Lead scoring in isolation misses half the picture
A contact score without account context produces high-scoring leads at companies you'd never want to work with.
Traditional lead scoring assigns points based on contact behaviour: opened 3 emails (+10), visited pricing page (+20), downloaded a whitepaper (+5). Hit a threshold, route to sales.
The problem: a contact at a 5-person startup can accumulate the same score as a contact at a 500-person Series C. The rep receives both as “hot leads.” One is a conversation worth having. One is a waste of 45 minutes.
Account-level context has to be a gate, not a modifier.
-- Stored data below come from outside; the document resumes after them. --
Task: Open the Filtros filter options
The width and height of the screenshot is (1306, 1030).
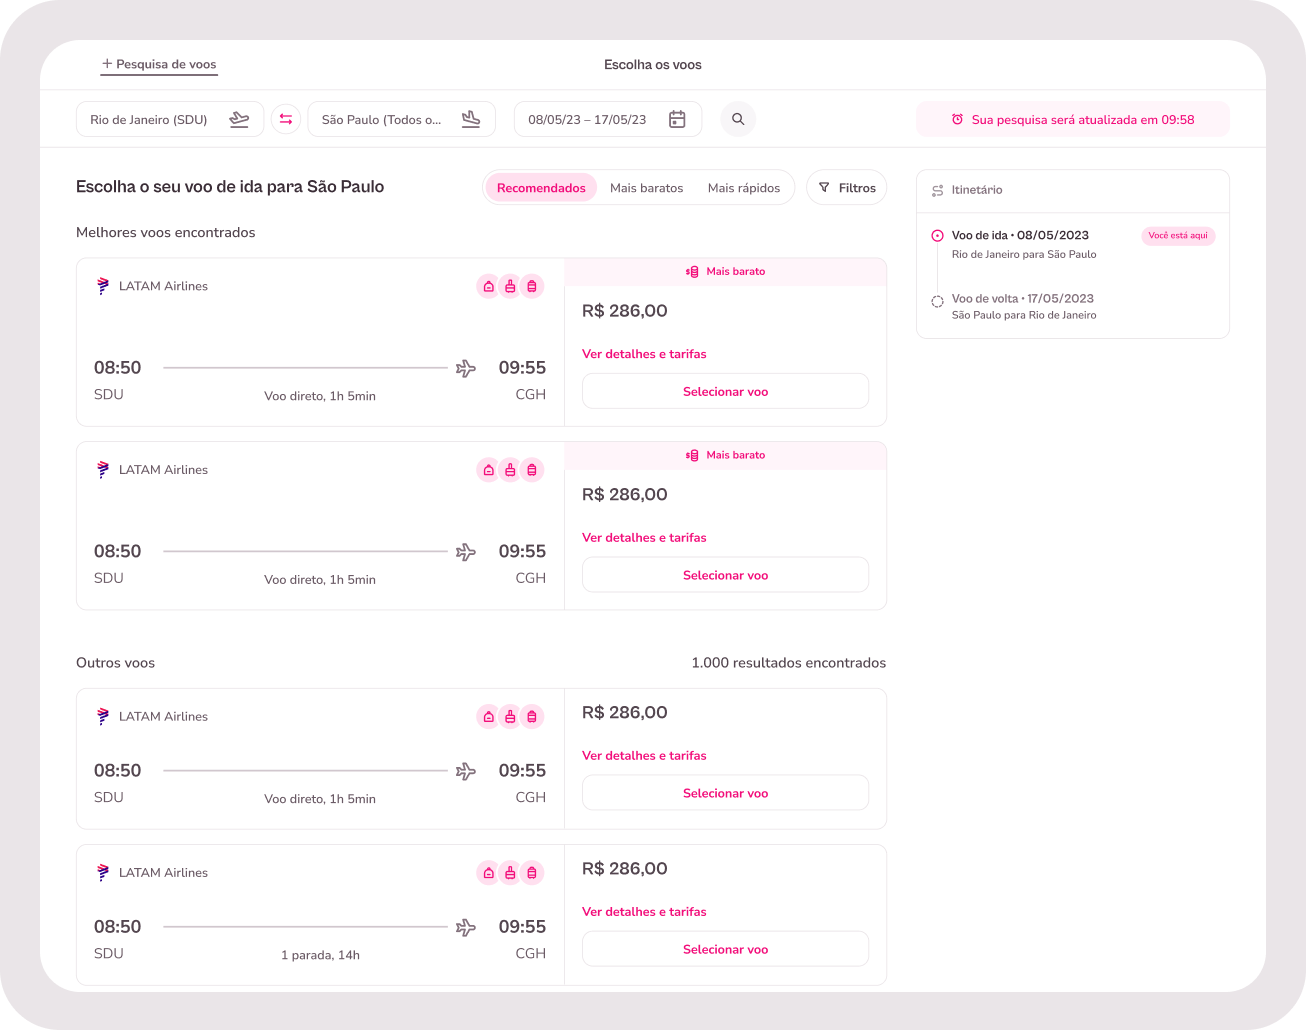Action: pos(847,187)
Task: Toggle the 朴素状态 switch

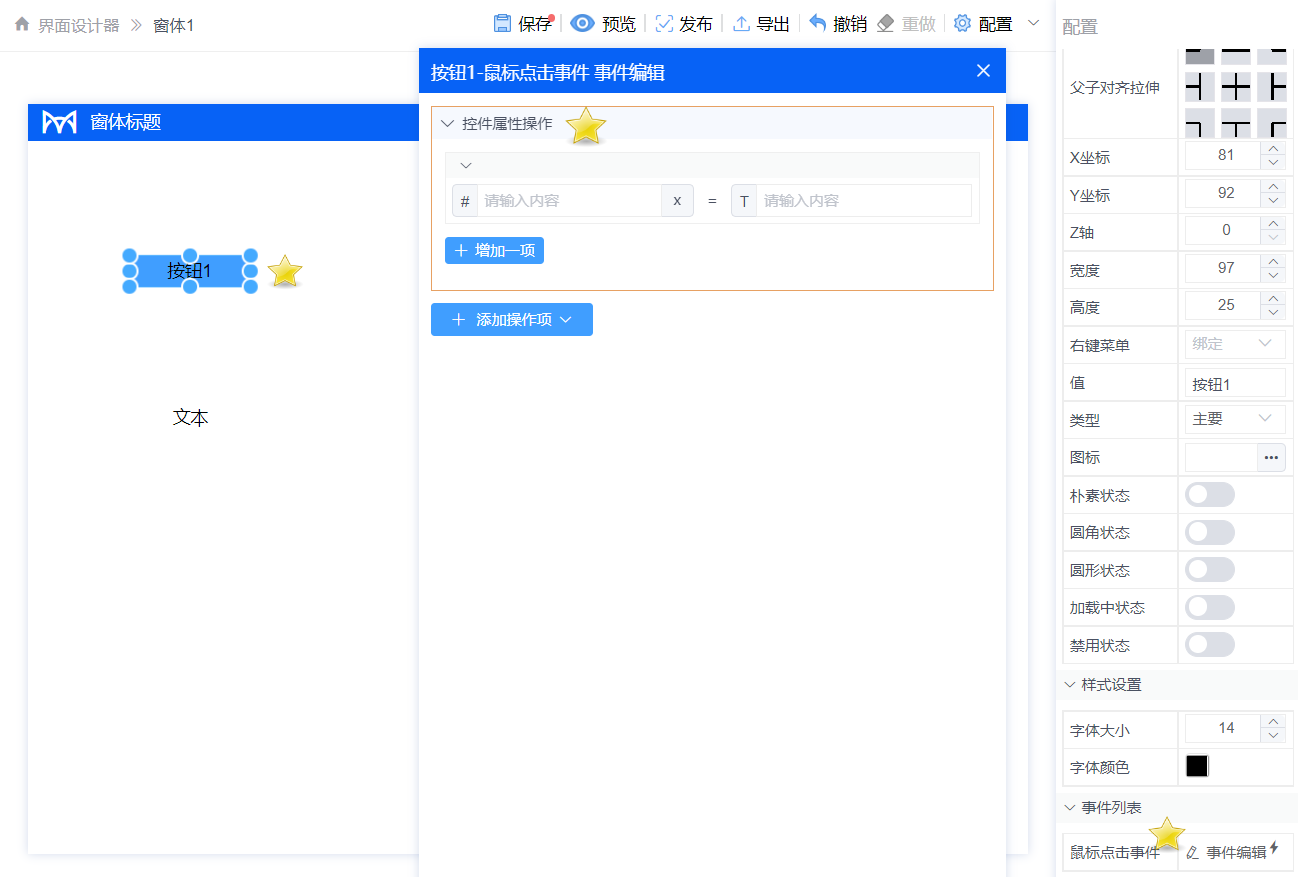Action: click(1209, 495)

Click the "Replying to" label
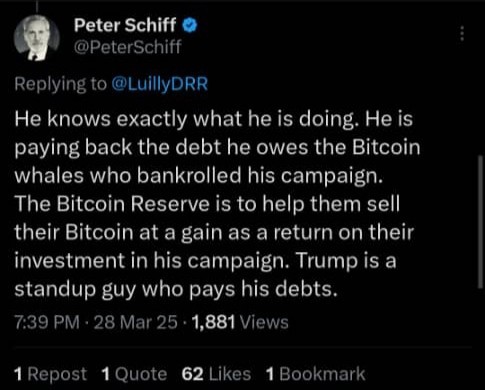point(60,84)
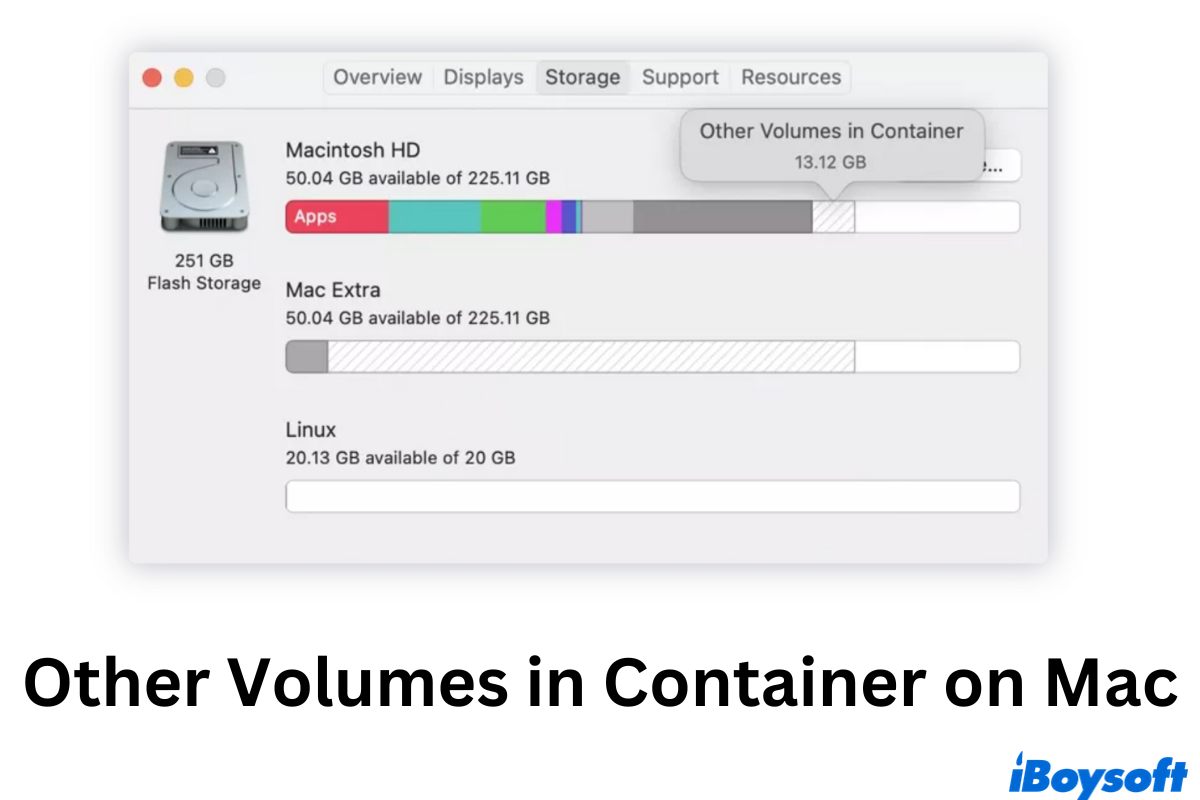The width and height of the screenshot is (1200, 800).
Task: Click the gray used segment in Mac Extra bar
Action: [x=307, y=357]
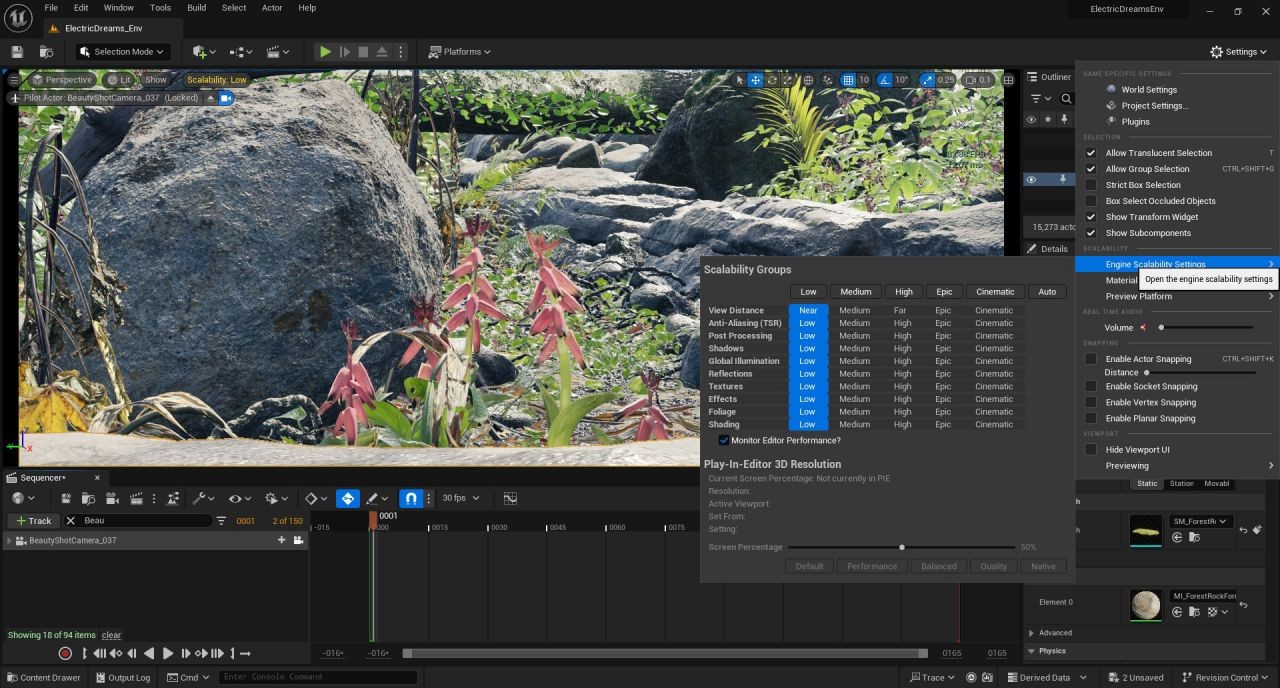Set scalability group to Epic

(x=943, y=292)
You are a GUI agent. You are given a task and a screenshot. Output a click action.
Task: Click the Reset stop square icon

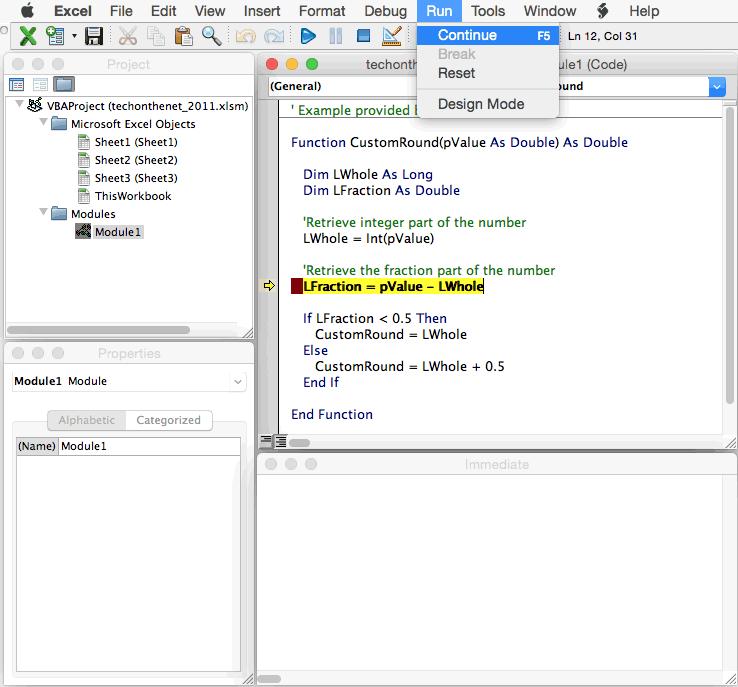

The scoring model I build has two layers:
Account gate (binary). Before any contact score is considered, the account has to pass a firmographic filter. Industry, employee count, revenue range, tech stack. If the account fails the gate, the contact score is irrelevant, the record doesn’t route to sales regardless of behavioural score. It stays in nurture or gets suppressed entirely.
Contact score (weighted). Only applies to contacts at accounts that passed the gate. Behavioural signals (page visits, email engagement, content downloads) combined with fit signals (seniority, function, decision-making authority). The weighting should reflect what actually correlates with closed-won in your specific pipeline. Pull a sample of your last 50 closed-won deals and work backwards from the signals that were present.
The third dimension worth adding: account engagement score. Not just one contact’s behaviour, but the aggregated signal across everyone at the account. Three different people from the same company visiting your site in a week is a stronger signal than one person visiting three times. HubSpot doesn’t calculate this by default. You need to build it in Clay or n8n.
When all three align (account passes the gate, contact has high fit + behavioural score, account has aggregate engagement) you have a genuinely hot lead worth a rep’s time.